- US Dollar Index climbed to fresh multi-year highs above 99.40.
- Purchasing Managers Index (PMI) data from China painted a mixed-picture.
- Coming up: ISM Chicago PMI and Dallas Fed Manufacturing Index data.
The AUD/USD pair closed the previous week virtually unchanged and continues to have a difficult time setting its next short-term direction. Nevertheless, the broad-based USD strength on Monday seems to be weighing modestly on the pair, which was last down 0.18% on the day at 0.6753.
Chinese economy struggles to pick up momentum
The data published from China on Monday showed that the service sector lost momentum in September but the economic activity in the manufacturing sector contracted at a softer pace than expected.
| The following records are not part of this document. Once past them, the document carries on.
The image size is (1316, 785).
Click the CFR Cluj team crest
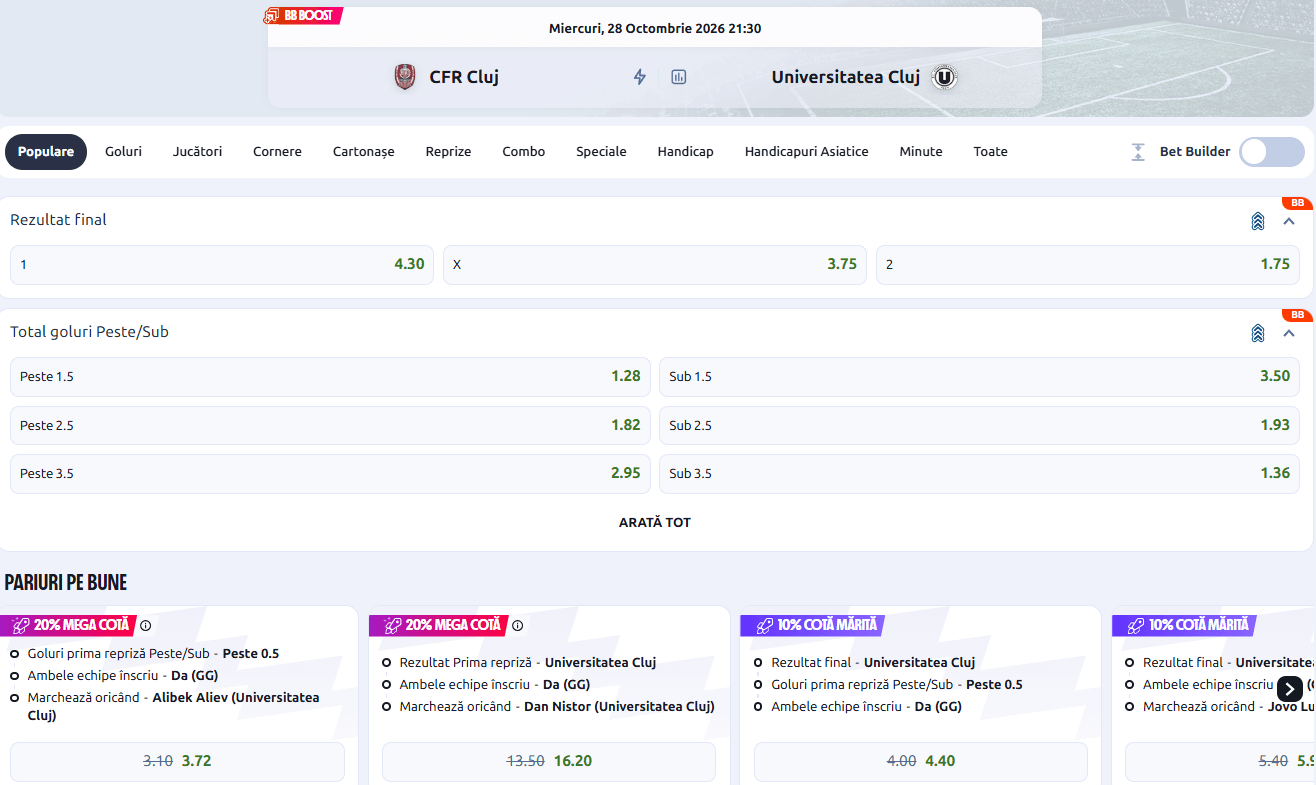coord(405,77)
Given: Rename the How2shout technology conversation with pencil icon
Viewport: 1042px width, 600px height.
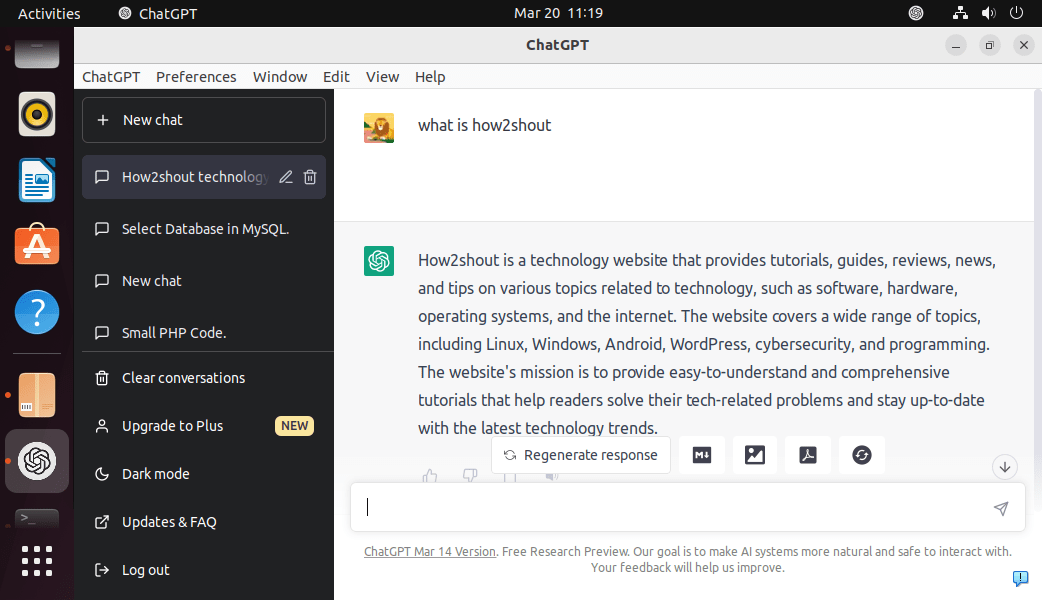Looking at the screenshot, I should [285, 177].
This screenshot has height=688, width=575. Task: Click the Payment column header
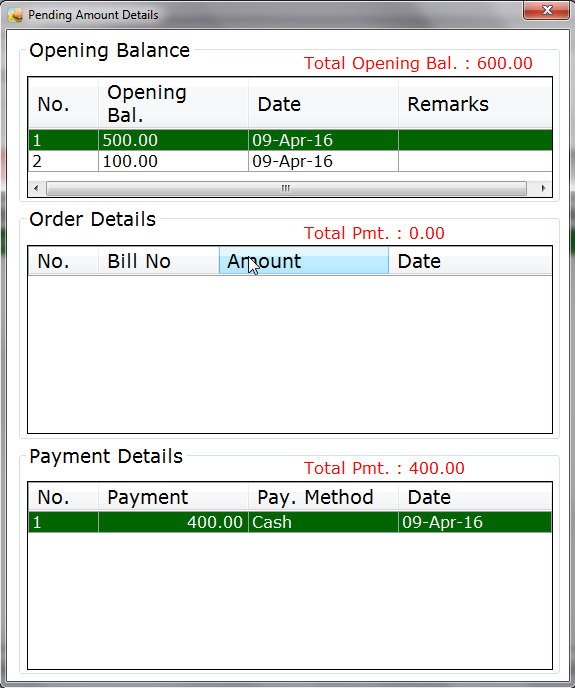click(173, 497)
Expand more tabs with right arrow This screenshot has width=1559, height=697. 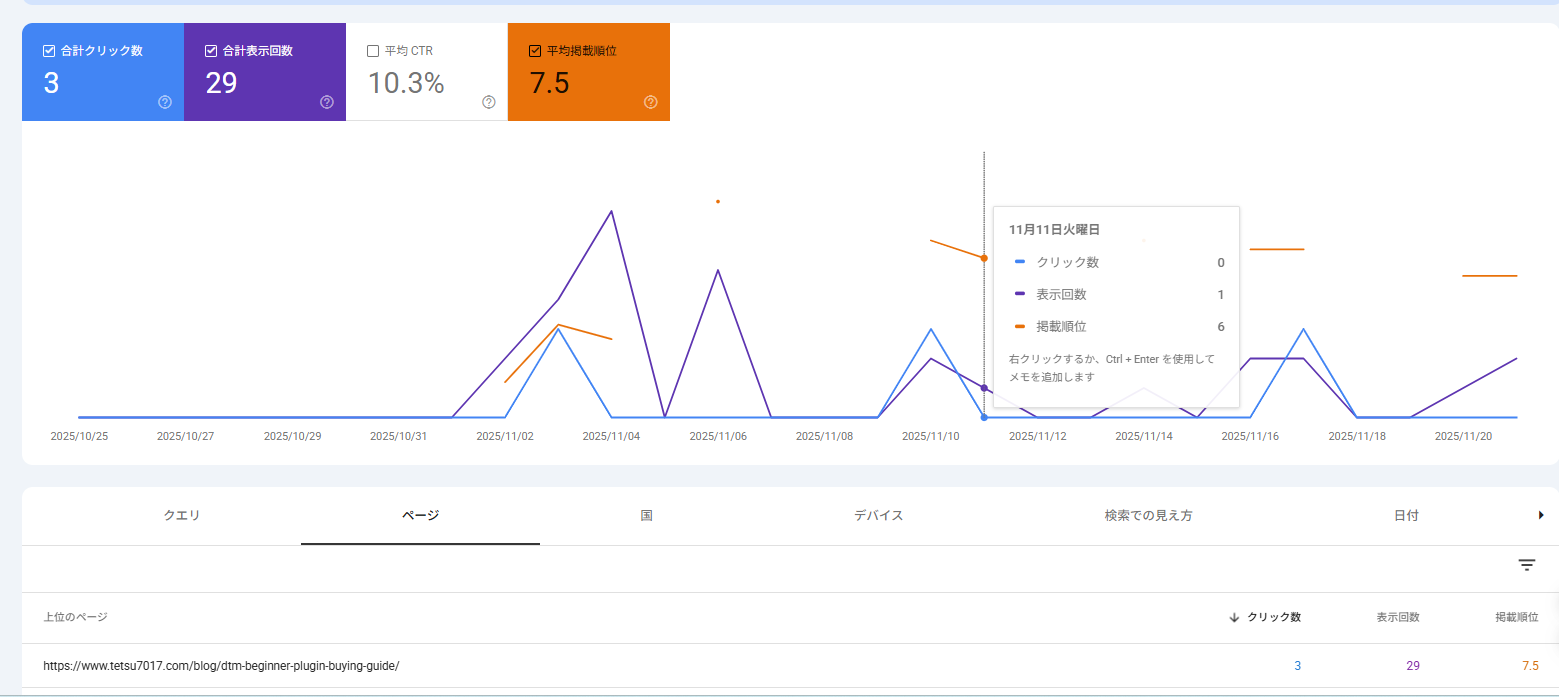click(x=1541, y=515)
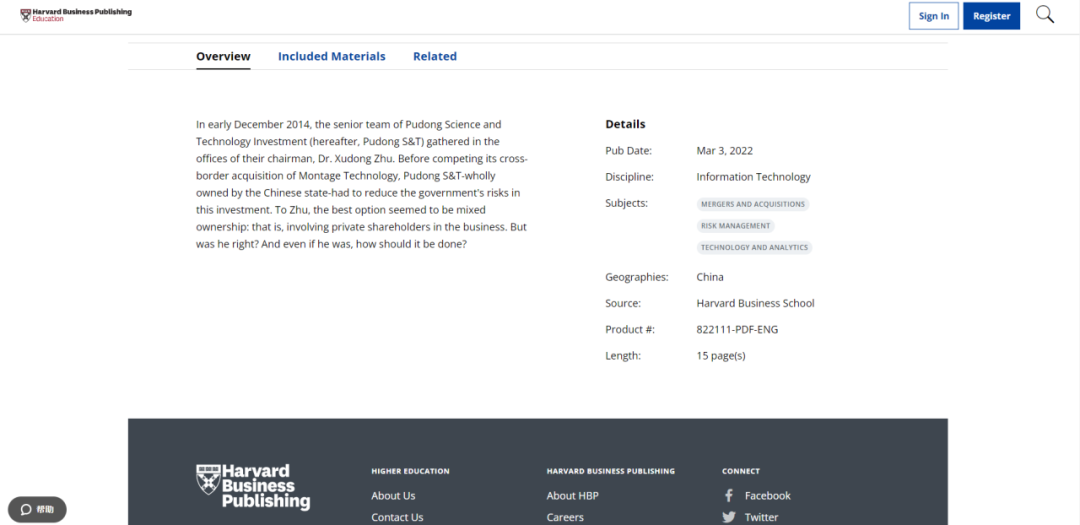
Task: Click the search magnifier icon
Action: [x=1044, y=15]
Commenting on the data, “China’s official manufacturing PMI was stronger than expected in September but remained in contraction for the fifth straight month,” noted Mitul Kotecha, Senior Emerging Markets Strategist at TD Securities (TDS).
“Whether the bounce in PMIs can be sustained will in part depend on trade talks next week, but given the plethora of structural issues to be resolved, we are not holding our breath for a comprehensive deal, Kotecha added further.”
Regarding the trade dispute, the Chinese foreign minister on Monday said that the decoupling of the United States (US) and China would harm both sides and cause instability in international markets.
Later in the session, the Institue for Supply Management (ISM) Chicago’s Purchasing Managers Index (PMI) and the Federal Reserve Bank of Dallas’ Texas Manufacturing Survey will be the only data releases from the US. Meanwhile, the US Dollar Index rose to its highest level since April of 2017 above 98.40 boosted by the broad-based selling pressure surrounding the EUR.